## Directions for this task:
With the records below as your source, retype each line exactly from the top down to the line that contains "The width and height of the screenshot is (373, 418).", and include that line.

## Collection entries:
=== Begin Enclosure ===

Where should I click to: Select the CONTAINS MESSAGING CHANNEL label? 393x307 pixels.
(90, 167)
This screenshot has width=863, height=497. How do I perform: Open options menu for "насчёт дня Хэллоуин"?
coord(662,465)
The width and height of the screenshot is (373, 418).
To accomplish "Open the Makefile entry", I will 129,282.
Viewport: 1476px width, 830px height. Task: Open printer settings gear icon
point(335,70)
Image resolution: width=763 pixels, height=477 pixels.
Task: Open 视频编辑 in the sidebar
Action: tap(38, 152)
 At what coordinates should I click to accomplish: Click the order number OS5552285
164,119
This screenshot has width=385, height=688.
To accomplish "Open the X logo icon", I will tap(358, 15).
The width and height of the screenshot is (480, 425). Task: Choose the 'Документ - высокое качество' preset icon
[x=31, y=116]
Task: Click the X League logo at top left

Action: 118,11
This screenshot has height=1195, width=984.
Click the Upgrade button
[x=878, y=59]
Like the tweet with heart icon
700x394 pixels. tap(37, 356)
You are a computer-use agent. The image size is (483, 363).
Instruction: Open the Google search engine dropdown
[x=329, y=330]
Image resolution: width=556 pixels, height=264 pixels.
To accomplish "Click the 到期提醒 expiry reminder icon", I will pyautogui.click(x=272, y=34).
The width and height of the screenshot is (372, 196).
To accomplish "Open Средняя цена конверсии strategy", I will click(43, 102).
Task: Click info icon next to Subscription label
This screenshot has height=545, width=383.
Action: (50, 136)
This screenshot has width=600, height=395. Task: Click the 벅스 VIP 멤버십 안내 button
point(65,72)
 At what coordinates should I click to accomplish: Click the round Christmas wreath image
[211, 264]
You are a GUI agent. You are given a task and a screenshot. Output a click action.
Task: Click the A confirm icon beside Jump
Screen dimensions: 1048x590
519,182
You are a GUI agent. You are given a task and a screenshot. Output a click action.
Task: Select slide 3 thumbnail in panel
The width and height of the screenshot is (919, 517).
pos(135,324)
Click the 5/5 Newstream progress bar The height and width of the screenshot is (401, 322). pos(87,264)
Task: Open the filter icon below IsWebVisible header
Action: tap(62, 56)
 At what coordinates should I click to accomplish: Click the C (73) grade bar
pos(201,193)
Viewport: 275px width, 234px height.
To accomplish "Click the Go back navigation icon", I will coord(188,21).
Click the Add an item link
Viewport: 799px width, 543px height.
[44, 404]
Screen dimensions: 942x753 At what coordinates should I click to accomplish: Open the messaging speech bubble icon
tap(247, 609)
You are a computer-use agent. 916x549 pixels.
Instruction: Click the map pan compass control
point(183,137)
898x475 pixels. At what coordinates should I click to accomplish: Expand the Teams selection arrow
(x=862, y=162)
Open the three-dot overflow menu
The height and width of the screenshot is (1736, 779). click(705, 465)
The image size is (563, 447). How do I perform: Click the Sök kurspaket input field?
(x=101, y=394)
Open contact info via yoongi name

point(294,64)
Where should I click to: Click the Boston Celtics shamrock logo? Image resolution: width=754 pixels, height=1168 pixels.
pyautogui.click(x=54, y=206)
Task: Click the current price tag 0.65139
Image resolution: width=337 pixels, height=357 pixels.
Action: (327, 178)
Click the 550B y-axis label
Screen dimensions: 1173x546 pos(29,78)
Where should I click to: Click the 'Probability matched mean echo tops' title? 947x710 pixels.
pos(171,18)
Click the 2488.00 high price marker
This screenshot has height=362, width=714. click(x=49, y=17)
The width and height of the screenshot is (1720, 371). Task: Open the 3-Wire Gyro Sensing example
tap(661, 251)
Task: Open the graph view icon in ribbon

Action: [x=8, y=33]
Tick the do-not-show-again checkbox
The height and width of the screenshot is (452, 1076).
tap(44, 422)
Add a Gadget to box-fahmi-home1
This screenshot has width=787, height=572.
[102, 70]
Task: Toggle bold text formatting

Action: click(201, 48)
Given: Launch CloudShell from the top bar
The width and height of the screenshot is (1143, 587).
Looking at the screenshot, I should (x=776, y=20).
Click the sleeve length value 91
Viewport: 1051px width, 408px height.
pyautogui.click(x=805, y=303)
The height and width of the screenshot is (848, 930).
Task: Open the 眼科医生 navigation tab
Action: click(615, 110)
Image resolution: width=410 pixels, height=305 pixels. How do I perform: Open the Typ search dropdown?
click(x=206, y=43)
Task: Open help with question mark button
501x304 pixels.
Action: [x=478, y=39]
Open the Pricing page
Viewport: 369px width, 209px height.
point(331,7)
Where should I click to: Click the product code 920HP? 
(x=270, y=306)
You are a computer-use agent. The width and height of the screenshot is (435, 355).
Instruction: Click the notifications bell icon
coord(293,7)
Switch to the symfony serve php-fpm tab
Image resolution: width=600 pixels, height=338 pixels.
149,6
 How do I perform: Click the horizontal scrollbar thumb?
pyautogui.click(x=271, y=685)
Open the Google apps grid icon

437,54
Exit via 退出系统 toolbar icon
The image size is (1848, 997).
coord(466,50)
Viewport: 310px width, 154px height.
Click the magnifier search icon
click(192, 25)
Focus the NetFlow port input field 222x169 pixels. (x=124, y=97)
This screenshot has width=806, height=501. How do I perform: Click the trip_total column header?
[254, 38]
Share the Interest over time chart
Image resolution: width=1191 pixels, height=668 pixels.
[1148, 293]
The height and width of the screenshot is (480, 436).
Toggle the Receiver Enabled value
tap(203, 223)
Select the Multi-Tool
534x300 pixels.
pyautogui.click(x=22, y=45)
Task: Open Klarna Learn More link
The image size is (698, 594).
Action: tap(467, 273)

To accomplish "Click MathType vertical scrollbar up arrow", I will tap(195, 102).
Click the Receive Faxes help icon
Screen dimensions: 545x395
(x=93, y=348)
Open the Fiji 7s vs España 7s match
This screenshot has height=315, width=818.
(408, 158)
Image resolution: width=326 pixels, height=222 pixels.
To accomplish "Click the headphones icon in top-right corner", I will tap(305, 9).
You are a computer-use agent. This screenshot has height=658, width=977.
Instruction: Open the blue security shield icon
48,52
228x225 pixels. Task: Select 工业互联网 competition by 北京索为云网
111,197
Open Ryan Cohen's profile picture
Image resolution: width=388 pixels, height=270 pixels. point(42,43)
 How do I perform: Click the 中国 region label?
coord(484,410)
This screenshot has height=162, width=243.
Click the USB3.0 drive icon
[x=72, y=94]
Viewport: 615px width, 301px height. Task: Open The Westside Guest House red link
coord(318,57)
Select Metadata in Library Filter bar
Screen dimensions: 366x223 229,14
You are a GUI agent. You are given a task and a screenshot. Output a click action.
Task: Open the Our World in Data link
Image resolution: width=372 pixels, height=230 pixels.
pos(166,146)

=== End Enclosure ===

## Result for this task:
Where should I click to: Select the CONTAINS MESSAGING CHANNEL label? 393x307 pixels.
(90, 167)
This screenshot has width=863, height=497. How do I perform: Open options menu for "насчёт дня Хэллоуин"?
coord(662,465)
The width and height of the screenshot is (373, 418).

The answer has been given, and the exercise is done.